What is expected
From the line containing "This screenshot has width=800, height=415." down to the last line of the records below, give every line again without any change.

Stored data:
===

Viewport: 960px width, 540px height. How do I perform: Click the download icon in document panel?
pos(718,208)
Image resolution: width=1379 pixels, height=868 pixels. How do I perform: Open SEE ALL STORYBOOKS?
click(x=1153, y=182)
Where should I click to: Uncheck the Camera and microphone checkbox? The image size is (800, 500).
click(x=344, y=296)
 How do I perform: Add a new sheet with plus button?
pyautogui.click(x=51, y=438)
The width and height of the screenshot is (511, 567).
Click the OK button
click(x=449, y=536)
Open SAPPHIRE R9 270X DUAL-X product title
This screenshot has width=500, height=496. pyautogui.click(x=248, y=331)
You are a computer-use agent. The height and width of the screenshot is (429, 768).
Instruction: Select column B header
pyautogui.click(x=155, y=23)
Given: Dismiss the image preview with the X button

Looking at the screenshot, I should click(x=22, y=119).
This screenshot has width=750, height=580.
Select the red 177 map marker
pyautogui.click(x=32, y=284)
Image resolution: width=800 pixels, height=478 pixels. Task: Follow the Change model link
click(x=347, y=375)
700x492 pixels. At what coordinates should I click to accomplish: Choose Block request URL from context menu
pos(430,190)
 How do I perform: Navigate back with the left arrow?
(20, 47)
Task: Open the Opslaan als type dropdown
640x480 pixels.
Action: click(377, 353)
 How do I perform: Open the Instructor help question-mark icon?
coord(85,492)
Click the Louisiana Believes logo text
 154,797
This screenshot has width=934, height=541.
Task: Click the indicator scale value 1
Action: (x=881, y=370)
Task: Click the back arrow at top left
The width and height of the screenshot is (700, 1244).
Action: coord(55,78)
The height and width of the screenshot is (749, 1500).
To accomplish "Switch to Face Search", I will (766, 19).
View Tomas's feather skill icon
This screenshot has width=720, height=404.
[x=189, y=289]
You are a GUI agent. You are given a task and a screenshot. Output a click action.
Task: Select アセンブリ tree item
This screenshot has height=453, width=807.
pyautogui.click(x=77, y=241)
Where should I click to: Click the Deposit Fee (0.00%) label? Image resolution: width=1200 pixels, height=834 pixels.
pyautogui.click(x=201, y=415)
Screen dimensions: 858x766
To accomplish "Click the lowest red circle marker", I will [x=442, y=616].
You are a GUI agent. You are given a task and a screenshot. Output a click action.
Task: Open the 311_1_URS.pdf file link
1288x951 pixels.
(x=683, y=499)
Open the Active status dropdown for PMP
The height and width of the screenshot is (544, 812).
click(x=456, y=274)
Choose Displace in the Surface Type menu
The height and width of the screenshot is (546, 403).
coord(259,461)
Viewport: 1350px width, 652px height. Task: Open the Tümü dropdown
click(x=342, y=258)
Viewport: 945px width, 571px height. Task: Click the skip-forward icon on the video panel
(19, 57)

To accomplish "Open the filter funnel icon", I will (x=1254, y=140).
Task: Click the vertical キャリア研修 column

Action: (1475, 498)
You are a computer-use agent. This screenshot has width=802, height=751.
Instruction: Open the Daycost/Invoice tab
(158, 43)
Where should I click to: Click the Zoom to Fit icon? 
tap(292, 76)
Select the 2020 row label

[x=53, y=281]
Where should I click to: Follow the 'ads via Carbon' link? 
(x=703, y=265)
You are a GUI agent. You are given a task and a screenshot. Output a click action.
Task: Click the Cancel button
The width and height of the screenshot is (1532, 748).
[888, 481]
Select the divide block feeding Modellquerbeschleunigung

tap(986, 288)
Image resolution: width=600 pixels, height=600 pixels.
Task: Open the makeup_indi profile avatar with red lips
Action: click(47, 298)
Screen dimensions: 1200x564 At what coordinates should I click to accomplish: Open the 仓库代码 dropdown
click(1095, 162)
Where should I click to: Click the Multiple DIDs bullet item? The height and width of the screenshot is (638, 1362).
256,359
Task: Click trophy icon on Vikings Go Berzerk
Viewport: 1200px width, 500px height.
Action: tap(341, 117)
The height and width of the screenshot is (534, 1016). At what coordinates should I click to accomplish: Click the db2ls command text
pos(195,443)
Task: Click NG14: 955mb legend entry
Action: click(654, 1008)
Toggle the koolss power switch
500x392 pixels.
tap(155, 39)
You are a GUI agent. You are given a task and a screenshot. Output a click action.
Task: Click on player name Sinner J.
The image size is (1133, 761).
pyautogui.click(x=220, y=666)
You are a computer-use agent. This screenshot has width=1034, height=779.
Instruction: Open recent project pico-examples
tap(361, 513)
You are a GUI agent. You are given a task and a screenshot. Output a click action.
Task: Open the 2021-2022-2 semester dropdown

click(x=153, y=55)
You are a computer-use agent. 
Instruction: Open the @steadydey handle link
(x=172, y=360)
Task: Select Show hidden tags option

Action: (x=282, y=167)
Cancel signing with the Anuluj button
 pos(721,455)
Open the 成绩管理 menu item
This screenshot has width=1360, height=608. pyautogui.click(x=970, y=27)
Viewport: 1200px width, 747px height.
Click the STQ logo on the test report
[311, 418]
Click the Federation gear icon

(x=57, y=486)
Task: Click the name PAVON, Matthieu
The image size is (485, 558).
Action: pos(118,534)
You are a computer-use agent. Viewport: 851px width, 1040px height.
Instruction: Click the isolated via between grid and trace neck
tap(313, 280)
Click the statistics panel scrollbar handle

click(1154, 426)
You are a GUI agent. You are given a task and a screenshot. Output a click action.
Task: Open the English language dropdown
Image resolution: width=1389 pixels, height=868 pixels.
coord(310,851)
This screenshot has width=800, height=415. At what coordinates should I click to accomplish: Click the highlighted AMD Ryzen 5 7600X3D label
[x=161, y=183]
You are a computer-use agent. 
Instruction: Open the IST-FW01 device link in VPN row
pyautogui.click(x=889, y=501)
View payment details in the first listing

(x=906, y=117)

===

Answer section
This screenshot has width=800, height=415. At what coordinates should I click to accomplish: Click the highlighted AMD Ryzen 5 7600X3D label
[x=161, y=183]
You are a computer-use agent. 
Instruction: Open the IST-FW01 device link in VPN row
pyautogui.click(x=889, y=501)
View payment details in the first listing

(x=906, y=117)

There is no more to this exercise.